- [Objective] Reproduce the records below verbatim, from their first line through the line that contains "font is located at coordinates (273, 116).", and include both of those lines.

- [Entries shown]
________
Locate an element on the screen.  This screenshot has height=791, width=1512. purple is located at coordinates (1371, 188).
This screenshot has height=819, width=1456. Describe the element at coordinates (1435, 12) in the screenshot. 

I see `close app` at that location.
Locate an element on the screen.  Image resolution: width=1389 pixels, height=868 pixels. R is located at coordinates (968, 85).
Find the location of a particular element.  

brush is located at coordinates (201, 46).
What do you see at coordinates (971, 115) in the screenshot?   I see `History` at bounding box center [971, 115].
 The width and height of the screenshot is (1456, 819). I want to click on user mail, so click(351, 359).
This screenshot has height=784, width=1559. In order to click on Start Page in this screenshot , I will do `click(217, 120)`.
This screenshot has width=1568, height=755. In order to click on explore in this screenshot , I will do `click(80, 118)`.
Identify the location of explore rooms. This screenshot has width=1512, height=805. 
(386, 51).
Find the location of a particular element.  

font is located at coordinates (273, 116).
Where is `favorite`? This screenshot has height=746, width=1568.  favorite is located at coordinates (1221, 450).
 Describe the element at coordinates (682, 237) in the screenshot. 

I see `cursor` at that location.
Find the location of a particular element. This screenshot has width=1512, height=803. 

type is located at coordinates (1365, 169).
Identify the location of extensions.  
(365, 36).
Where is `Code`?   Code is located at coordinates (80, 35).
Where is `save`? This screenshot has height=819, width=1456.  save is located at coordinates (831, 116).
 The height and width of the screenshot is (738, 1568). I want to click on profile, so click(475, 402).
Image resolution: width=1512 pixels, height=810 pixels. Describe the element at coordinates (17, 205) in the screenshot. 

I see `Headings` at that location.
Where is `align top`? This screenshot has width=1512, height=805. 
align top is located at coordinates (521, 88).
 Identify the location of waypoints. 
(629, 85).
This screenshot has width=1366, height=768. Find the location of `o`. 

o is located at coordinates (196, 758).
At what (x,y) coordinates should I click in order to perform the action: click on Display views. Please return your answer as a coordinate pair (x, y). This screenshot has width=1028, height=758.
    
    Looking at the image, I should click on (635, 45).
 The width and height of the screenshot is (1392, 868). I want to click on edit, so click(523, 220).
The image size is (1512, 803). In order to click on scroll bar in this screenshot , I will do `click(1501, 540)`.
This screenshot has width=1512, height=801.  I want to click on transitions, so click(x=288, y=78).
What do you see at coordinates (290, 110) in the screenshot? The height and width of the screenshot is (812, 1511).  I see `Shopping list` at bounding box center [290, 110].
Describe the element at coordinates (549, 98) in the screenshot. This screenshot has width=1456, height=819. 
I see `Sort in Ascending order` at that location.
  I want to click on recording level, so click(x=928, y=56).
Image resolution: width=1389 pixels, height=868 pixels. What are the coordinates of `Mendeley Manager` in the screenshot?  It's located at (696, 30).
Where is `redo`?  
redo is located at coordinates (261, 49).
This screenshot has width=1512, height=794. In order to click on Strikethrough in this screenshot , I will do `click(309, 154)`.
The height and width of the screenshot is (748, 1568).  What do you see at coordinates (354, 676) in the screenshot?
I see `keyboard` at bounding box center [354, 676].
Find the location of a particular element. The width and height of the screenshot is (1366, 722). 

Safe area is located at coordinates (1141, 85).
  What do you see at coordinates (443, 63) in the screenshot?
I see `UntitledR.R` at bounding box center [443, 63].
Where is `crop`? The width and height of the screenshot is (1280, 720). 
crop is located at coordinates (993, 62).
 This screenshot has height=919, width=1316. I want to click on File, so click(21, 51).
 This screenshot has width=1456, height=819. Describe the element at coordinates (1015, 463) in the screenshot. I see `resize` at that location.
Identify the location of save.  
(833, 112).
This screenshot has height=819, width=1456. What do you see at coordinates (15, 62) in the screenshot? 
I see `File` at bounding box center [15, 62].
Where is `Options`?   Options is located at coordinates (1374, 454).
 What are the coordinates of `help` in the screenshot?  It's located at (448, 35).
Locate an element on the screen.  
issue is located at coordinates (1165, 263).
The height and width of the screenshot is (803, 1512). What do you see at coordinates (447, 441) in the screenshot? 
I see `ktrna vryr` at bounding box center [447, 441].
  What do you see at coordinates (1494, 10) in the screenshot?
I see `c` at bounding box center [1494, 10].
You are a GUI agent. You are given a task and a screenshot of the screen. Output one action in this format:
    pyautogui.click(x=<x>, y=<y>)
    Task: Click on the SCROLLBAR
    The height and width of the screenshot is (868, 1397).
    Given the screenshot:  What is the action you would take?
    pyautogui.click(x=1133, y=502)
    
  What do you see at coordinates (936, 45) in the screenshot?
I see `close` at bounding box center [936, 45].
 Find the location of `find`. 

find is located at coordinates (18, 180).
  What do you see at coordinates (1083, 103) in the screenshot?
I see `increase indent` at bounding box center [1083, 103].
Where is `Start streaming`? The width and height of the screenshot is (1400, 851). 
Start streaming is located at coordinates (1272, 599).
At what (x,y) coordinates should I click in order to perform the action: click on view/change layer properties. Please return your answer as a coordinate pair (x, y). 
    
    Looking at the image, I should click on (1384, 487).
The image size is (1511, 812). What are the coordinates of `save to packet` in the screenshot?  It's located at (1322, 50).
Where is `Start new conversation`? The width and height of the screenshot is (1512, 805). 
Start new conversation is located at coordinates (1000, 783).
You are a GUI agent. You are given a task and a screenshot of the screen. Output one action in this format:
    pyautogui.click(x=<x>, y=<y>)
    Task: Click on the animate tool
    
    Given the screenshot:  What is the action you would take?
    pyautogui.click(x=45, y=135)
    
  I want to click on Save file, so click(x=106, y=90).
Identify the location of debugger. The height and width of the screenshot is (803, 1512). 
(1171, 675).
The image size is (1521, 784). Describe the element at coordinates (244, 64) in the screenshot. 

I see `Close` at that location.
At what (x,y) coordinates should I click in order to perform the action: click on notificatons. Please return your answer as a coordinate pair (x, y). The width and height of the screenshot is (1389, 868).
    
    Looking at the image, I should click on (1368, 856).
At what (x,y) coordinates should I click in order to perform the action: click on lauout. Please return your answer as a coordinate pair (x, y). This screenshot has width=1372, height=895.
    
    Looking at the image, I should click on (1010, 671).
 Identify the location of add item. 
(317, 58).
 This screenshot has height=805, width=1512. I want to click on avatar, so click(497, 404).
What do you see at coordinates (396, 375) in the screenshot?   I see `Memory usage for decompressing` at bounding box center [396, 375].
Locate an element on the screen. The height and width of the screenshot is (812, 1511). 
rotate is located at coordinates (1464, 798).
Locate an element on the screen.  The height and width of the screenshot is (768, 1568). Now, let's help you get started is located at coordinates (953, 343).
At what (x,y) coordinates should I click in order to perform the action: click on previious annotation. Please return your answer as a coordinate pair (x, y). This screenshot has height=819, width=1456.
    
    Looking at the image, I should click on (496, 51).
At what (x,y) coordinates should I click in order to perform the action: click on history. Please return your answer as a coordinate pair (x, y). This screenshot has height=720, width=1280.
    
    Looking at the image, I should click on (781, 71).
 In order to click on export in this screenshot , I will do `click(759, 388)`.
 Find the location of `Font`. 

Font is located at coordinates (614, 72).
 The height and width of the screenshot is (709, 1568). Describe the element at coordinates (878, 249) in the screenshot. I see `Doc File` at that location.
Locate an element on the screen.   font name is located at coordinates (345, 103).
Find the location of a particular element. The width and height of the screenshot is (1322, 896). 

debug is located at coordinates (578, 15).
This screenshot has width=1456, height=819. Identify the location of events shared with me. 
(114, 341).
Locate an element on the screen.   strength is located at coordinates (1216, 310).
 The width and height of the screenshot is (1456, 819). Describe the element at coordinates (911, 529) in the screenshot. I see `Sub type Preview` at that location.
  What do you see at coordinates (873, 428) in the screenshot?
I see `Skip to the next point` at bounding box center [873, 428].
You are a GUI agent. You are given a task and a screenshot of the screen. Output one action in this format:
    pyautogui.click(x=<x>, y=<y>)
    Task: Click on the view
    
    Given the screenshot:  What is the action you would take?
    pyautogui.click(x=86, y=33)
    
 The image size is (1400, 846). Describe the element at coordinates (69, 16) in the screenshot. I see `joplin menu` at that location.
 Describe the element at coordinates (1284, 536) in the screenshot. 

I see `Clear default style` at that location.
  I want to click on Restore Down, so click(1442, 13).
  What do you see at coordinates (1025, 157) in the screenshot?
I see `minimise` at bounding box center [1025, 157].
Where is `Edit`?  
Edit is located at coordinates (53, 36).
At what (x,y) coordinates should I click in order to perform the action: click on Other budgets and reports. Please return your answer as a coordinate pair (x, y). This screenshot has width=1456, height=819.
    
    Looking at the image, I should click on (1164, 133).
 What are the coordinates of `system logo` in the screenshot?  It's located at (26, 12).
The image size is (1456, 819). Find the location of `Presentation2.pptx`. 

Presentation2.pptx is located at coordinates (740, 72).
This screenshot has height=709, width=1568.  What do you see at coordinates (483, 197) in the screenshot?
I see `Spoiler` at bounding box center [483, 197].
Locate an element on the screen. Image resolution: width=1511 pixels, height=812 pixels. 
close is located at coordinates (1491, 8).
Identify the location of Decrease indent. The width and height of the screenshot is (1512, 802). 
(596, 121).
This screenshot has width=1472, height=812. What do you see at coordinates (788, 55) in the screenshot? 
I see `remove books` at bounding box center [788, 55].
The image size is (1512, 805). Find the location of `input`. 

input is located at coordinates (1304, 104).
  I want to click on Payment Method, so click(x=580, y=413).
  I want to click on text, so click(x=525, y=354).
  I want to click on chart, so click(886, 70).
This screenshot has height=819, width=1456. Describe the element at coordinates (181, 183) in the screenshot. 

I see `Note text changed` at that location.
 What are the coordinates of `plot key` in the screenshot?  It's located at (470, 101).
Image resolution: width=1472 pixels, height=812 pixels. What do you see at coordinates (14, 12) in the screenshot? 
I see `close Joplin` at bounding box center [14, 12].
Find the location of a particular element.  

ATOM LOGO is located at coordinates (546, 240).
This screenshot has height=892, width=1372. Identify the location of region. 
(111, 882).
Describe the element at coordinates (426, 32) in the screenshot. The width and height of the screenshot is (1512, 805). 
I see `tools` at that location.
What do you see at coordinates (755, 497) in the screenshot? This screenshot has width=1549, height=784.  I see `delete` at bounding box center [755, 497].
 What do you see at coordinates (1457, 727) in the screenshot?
________
- [Full output]
Locate an element on the screen.  This screenshot has height=791, width=1512. purple is located at coordinates (1371, 188).
This screenshot has height=819, width=1456. Describe the element at coordinates (1435, 12) in the screenshot. 

I see `close app` at that location.
Locate an element on the screen.  Image resolution: width=1389 pixels, height=868 pixels. R is located at coordinates (968, 85).
Find the location of a particular element.  

brush is located at coordinates (201, 46).
What do you see at coordinates (971, 115) in the screenshot?   I see `History` at bounding box center [971, 115].
 The width and height of the screenshot is (1456, 819). I want to click on user mail, so click(351, 359).
This screenshot has height=784, width=1559. In order to click on Start Page in this screenshot , I will do `click(217, 120)`.
This screenshot has width=1568, height=755. In order to click on explore in this screenshot , I will do `click(80, 118)`.
Identify the location of explore rooms. This screenshot has width=1512, height=805. 
(386, 51).
Find the location of a particular element.  

font is located at coordinates (273, 116).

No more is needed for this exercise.